JOBS>
**1.** According to the exhibition page below, when does the opening of OCTOBER take place?
**2.** Transcribe the exhibition page from "The constellation of" to "can foster solidarity.".

::: EXCERPT TO READ :::

Szerkesztő: Lovas-Vincze Dóra

Szerkesztette 2015-ig: Fitz Péter

Fotók: Bakos Ágnes, Tihanyi Bence, Keppel Ákos és Szebellédi Attila

© Fővárosi Képtár, 2025

 

OCTOBER – from silence to resistance

OCTOBER
from silence to resistance

Temporary exhibition at the BHM-Kiscell Museum Municipal Gallery
October 15, 2025 – January 25, 2026
Curator: PÁLDI Lívia
Opening: October 14, 2025, 6 pm, with an introduction by the curator.

Two years ago, at the Budapest Gallery, I curated On Violence, an exhibition that examined systemic and structural violence through its intersectional dimensions. It responded to the urgent need for deeper, more nuanced analyses by incorporating feminist and queer perspectives to investigate the mechanisms of patriarchal dominance embedded in collective culture and political economies. The continuing escalation of violence has compelled more artists to testify to the dire circumstances in which they, along with other cultural workers, sustain creative resistance—often despite attempts at silencing.

OCTOBER continues this trajectory, focusing on the entanglement of the political with the personal and intimate, with particular attention to women’s perspectives. Historical works are placed in dialogue with contemporary positions to foreground these connections.

KIEMELT MŰVEK

The constellation of works examines the politicization of the private sphere—how personal experiences and observations, born of cataclysm, yield distinct insights into the impact of violence and the persistence of unhealed collective trauma. The exhibition raises questions of responsibility and individual agency while pointing toward the liberatory potential of artmaking and the forms and spaces of intimacy that can foster solidarity.

::: PROVIDED INFORMATION :::

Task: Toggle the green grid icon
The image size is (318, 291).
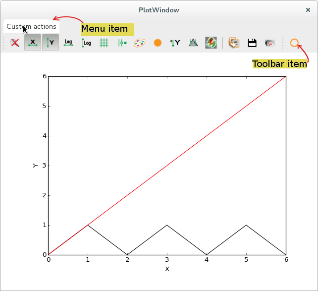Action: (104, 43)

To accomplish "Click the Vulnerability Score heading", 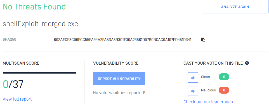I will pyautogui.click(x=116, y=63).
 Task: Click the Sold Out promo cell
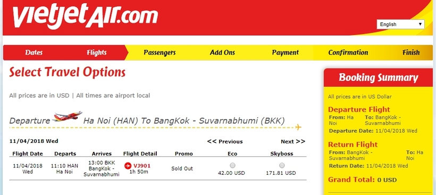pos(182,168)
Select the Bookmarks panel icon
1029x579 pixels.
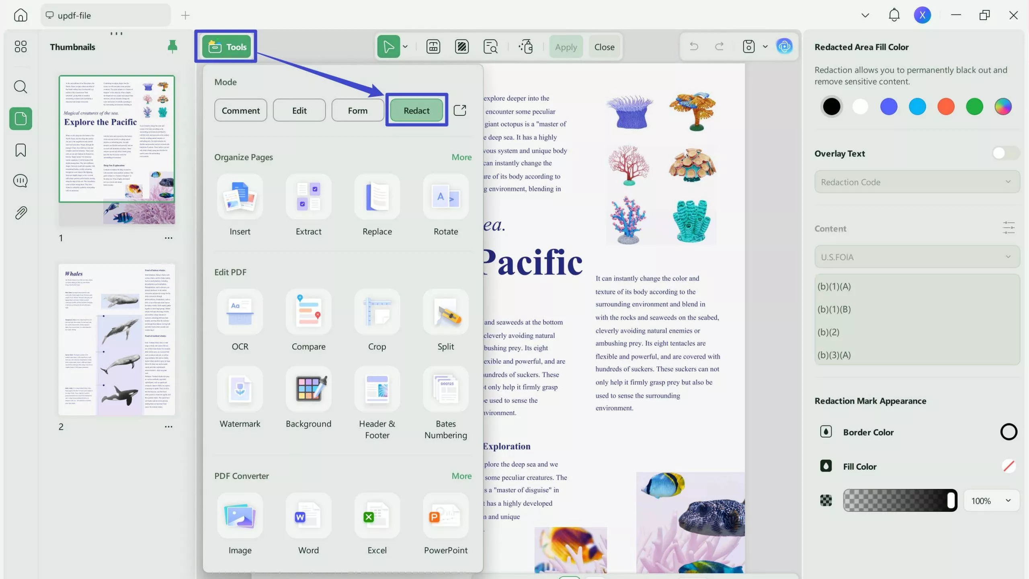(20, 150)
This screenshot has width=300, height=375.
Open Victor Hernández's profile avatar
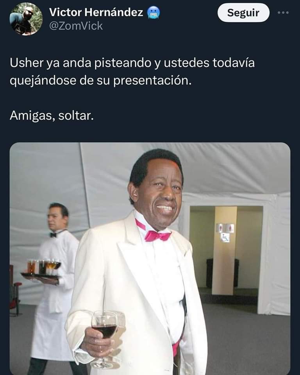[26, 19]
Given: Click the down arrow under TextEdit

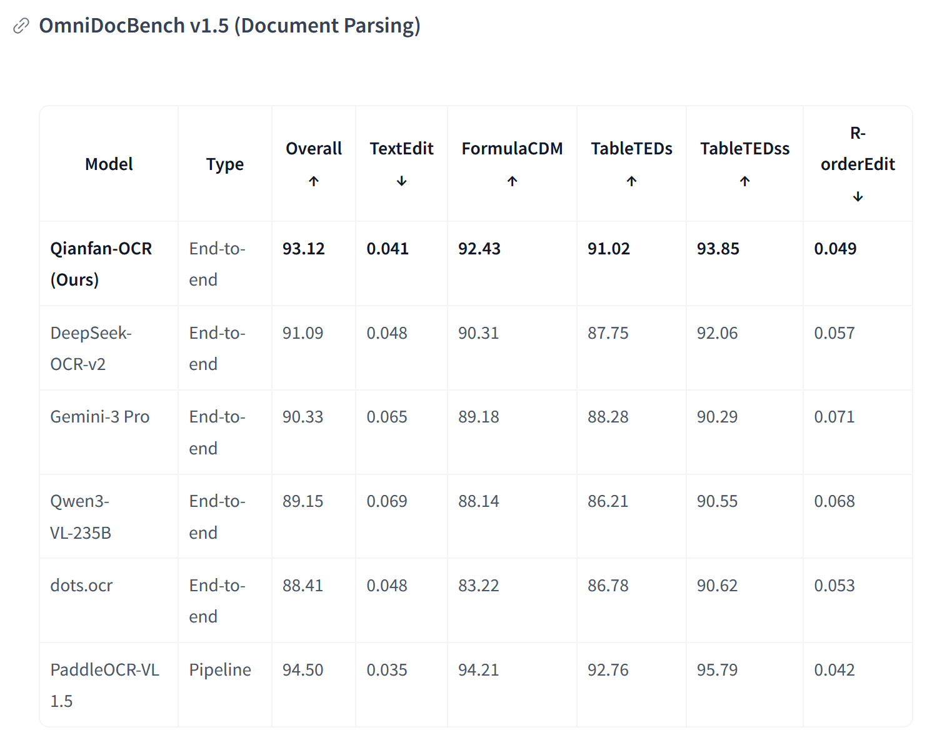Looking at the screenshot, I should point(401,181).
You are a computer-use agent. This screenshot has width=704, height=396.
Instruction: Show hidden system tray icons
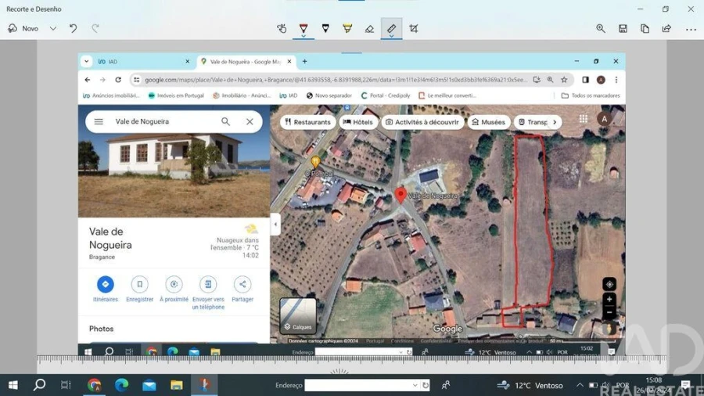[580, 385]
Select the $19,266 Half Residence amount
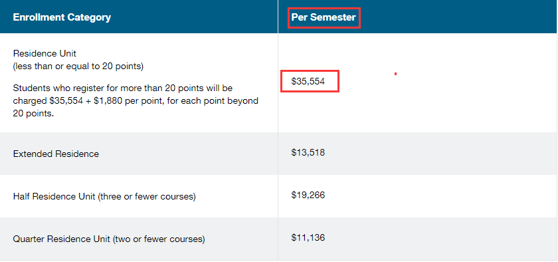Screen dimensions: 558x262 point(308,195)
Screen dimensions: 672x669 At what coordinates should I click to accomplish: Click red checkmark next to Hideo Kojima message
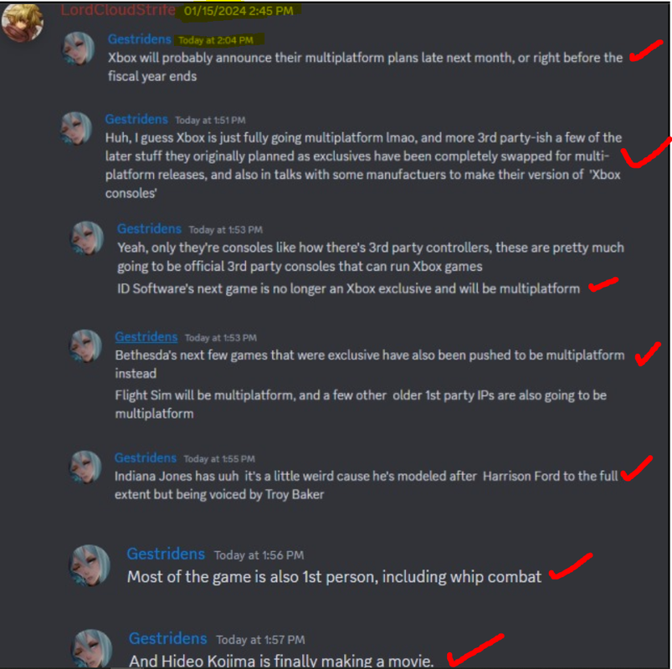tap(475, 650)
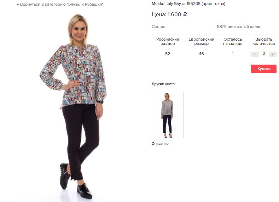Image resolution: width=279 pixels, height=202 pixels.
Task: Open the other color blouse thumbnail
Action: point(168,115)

:::

LIST OF SOLUTIONS>
**1.** October 14, 2025, at 6 pm.

**2.**
The constellation of works examines the politicization of the private sphere—how personal experiences and observations, born of cataclysm, yield distinct insights into the impact of violence and the persistence of unhealed collective trauma. The exhibition raises questions of responsibility and individual agency while pointing toward the liberatory potential of artmaking and the forms and spaces of intimacy that can foster solidarity.